UPDATE 2-Equal maker Merisant emerges from bankruptcy

Mon Jan 11, 2010 12:32pm EST

* Restructuring allows company to cut debt by 74 percent

* Paul Block remains president and CEO (Rewrites first paragraph to show company also makes PureVia sweetener, adds company no-comment on plans for possible share float)

By Chelsea Emery

NEW YORK, Jan 11 (Reuters) - Merisant Co [MERWOM.UL], the maker of low-calorie tabletop sweeteners such as Equal and PureVia, said on Monday that it had cut debt by 74 percent and emerged from Chapter 11 one year after it filed for bankruptcy.

A Delaware bankruptcy judge approved the company's restructuring plan, which included reducing debt to about $147 million. Private investment funds managed by Wayzata Investment Partners LLC have become the majority shareholders and appointed five of the seven members of the new board.

Paul Block will remain president and chief executive officer, roles he has held since 2004.

"Merisant has an enviable portfolio of sweeteners and considerable opportunity in the natural sweetener category," Block said in a statement. "We are now better equipped to capitalize on these assets."

A spokeswoman said the company had no comment on whether it was considering trading as a public company.

Merisant and its U.S. subsidiaries filed for Chapter 11 protection on Jan. 9, 2009, weighed down by unsustainable debt payments and competition from rival sweeteners such as Tate & Lyle Plc's (TATE.L) Splenda.

Under the plan, the company will cut its annual cash interest expense to $11 million from about $36 million.

Merisant developed stevia-based PureVia with PepsiCo Inc (PEP.N) as an alternative to aspartame-based sweeteners like Equal.

* * * *

Reproduce the part of the article on Merisant's exit from bankruptcy that begins at the words "Mon Jan 11, 2010" and stops after "the new board.", without changing anything.

* * * *

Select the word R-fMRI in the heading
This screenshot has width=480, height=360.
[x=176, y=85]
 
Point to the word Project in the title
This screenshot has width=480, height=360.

* * * *

Answer for this exercise:
Mon Jan 11, 2010 12:32pm EST

* Restructuring allows company to cut debt by 74 percent

* Paul Block remains president and CEO (Rewrites first paragraph to show company also makes PureVia sweetener, adds company no-comment on plans for possible share float)

By Chelsea Emery

NEW YORK, Jan 11 (Reuters) - Merisant Co [MERWOM.UL], the maker of low-calorie tabletop sweeteners such as Equal and PureVia, said on Monday that it had cut debt by 74 percent and emerged from Chapter 11 one year after it filed for bankruptcy.

A Delaware bankruptcy judge approved the company's restructuring plan, which included reducing debt to about $147 million. Private investment funds managed by Wayzata Investment Partners LLC have become the majority shareholders and appointed five of the seven members of the new board.